**AIM:**
Locate each line of the material that contains the string "control", matching case exactly, and reproduce those lines.

***

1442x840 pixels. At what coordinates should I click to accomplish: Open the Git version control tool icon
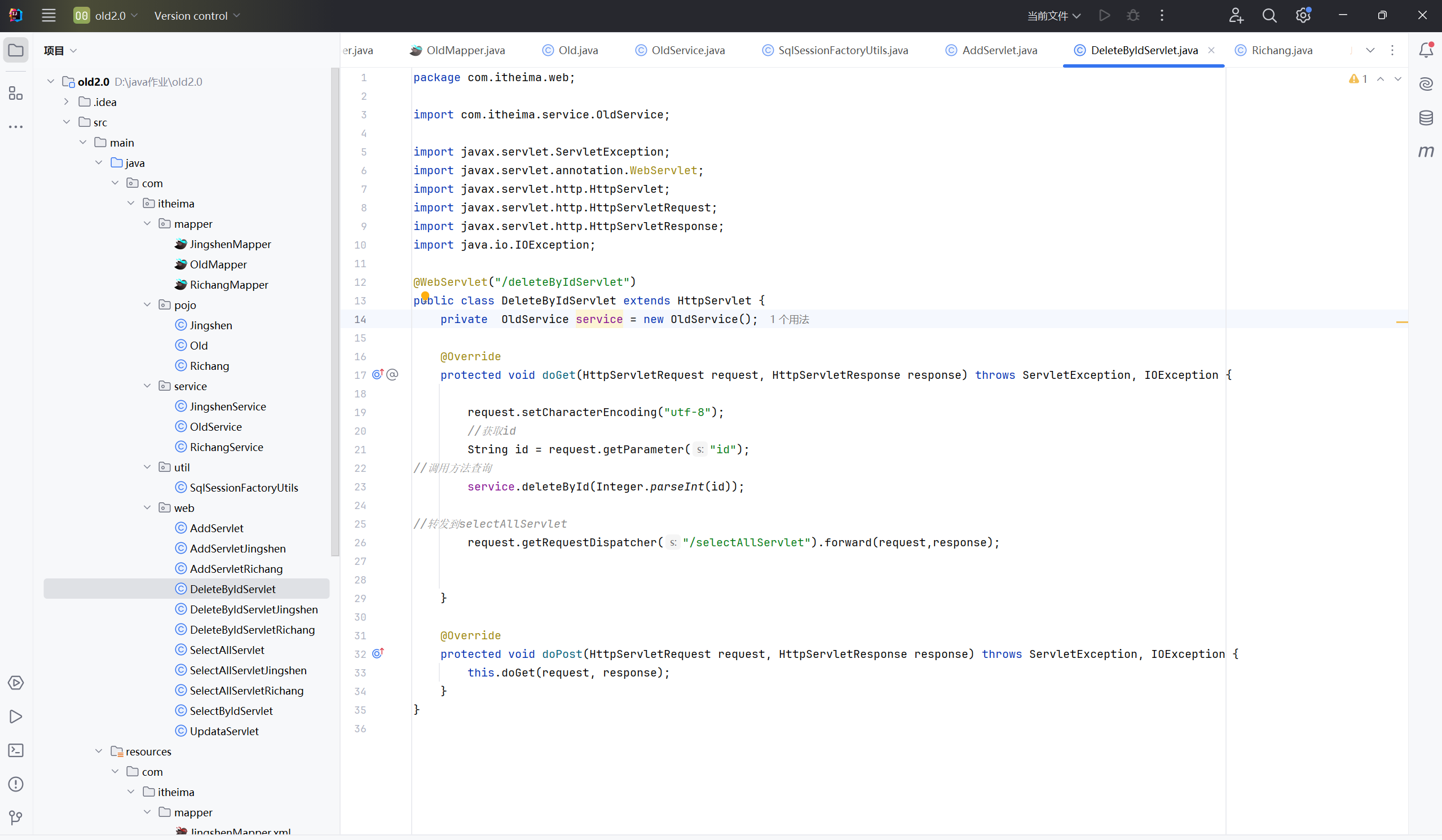click(x=16, y=817)
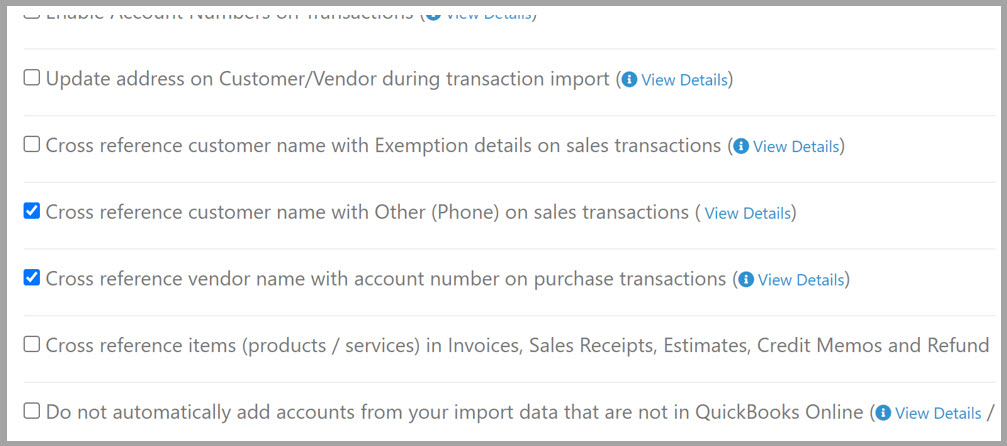The height and width of the screenshot is (446, 1007).
Task: Enable Update address on Customer/Vendor checkbox
Action: [31, 78]
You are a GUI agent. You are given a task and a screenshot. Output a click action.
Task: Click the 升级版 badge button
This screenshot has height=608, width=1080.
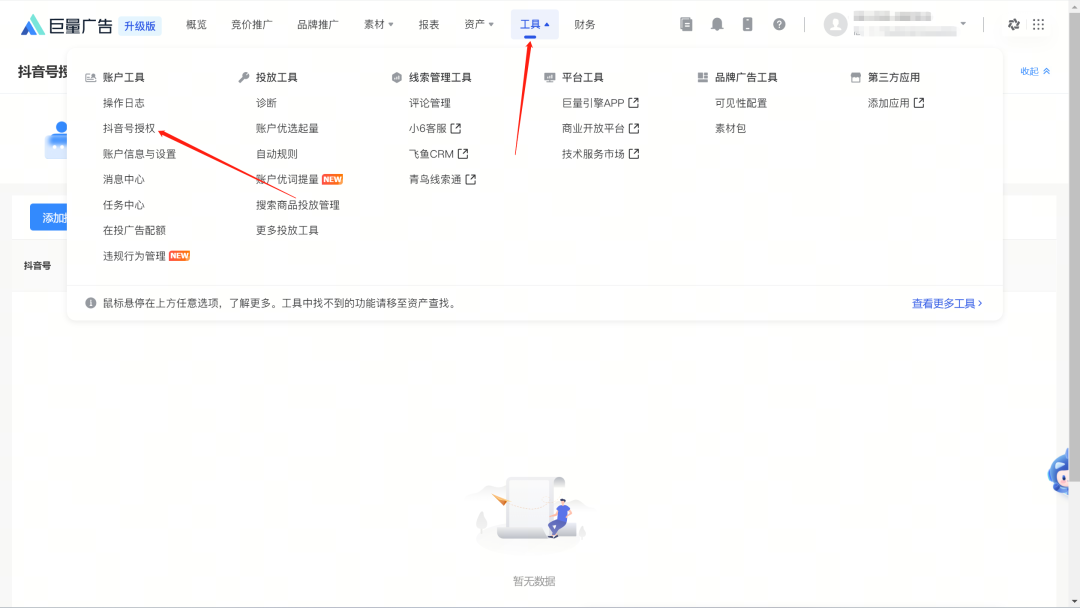139,26
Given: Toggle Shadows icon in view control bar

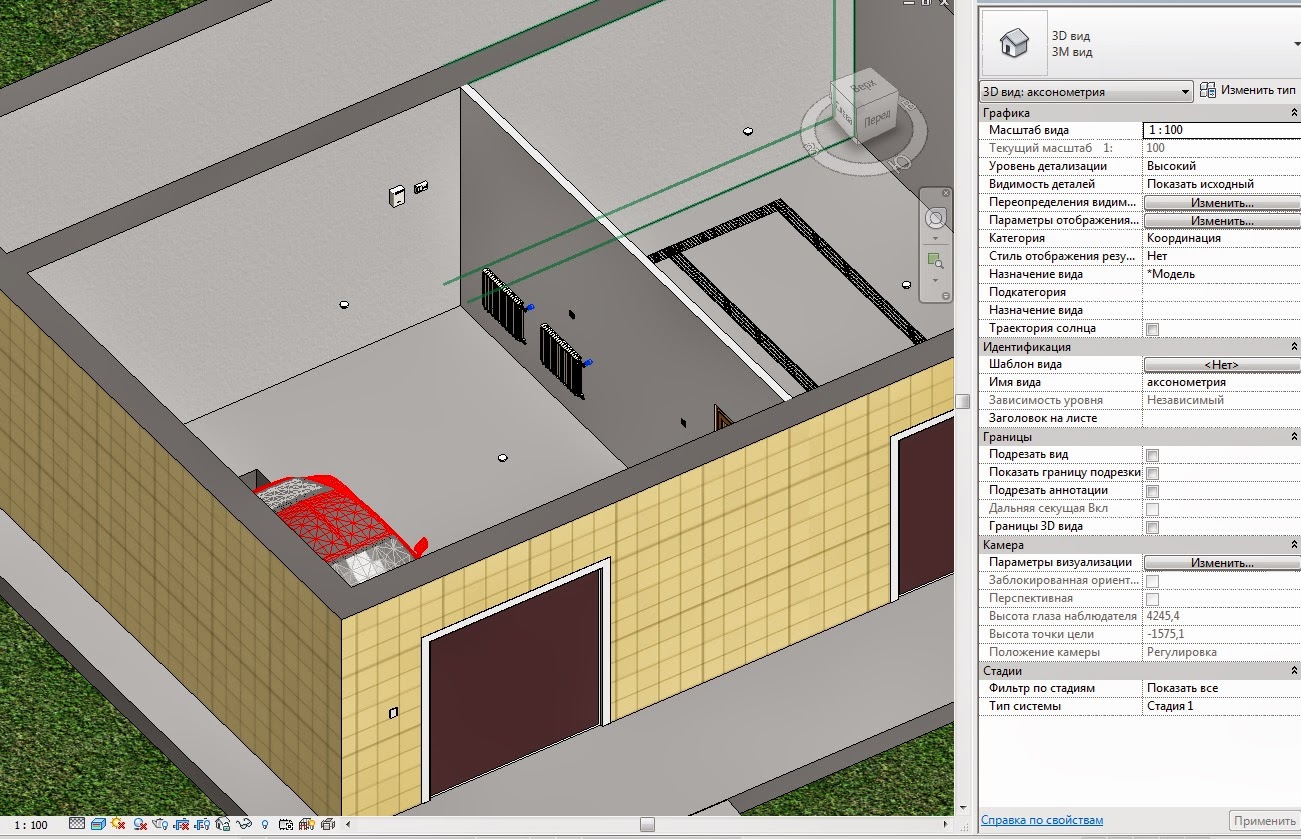Looking at the screenshot, I should 140,825.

***

**TASK RESULT:**
1442x840 pixels. At what coordinates should I click to accomplish: Open the Git version control tool icon
Given: Toggle Shadows icon in view control bar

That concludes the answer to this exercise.